What has brought you to this place? You look so empty, so hurt, so very forlorn.

What happened that put you in such a place of humiliating despair? Perhaps you suffer from mental issues that hold you captive to a lifestyle that is far less than it should be.

A real physical reaction leaps through my chest. There is a combination of emotions running through me, sadness, anger, sympathy, frustration.

Why you? Why not me in your place? I’m dressed in nice clothes, driving a nice car, I just left a warm comfortable home. Soon, I‘ll be joining my friends, who will be wearing nice clothes and beautiful smiles. We’ll meet for breakfast, in a nice restaurant, where I can easily pay my bill. Has there been a time in your life when you were able to do the same? Or, has your life always been a struggle and one of mental and physical pain?

You are not the only woman hoping for help by hanging out at the stop signs and traffic lights. Every Sunday morning, on the way to church, we see the same elderly woman sitting on a small stool, on the same corner. She has, with her, a broken down, badly repaired grocery cart. The cart appears to contain her earthly belongings and treasures. One treasure is a dirty, worn stuffed clown doll. That makes me think of my “treasures,” some of the things I hold dear. Why have I been so blessed?
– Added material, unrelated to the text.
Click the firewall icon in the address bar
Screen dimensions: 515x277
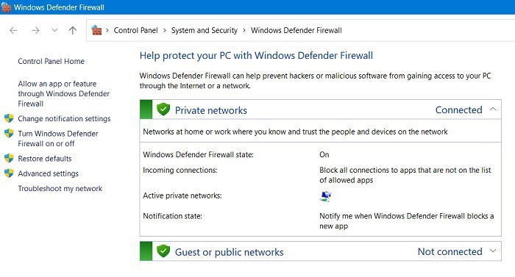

By the way, the third time I saw this “elderly” woman, I paid more attention to her. Her skin is lined and deeply tanned from the many hours of sitting at her post. Her sunken face tells me she has no teeth. I looked into her eyes and realized she was probably about ten years younger than I am. Life has been cruel to her.

I have wondered what she would say if we invited to her to go to church with us. I should grow bolder and ask instead of just wondering! Why do the women, who are panhandling, look like they are so much more in dire need than the men? Let’s be honest. Women are far too frequently victims of abuse and falling between the cracks. They are weaker and more vulnerable. It truly hurts my heart. I pray for them but I know that is not enough. After all, are we not the branches? We reach out.

I’ve grown accustomed to the regulars, the panhandlers who choose to put themselves out there with their cardboard signs. So many! Most are professionals. I know this. I have seen them park their nice car in a lot not very far away from where they stand with their signs. I’ve seen them dropped off from vans in the same manner a city bus drops riders who are heading to their places of employment. I’ve read the stories where the beggars openly, yet anonymously, shared their stories of their large income, nice cars and homes, received by panhandling, suckering in the tender-hearted. That makes me angry. Angry, mostly because they harden our hearts to those who may truly need a generous handout, a smile, some food, some kindness.

Have I grown callous? There is a multitude of cardboard sign carriers, some in real need, some absolutely not. How do I know who truly needs help, who is really down and out? Lord, what do I do? If I give the person, pleading for a handout, some cash, am I helping or hurting? Am I adding fuel to the flame? Will she/he buy food, shelter, life’s necessities, clothing? Or, will the money buy another fix, another bottle, another pill, another spin on a casino slot machine? Do I give and not worry about what will be done with the money, letting that be between them and God?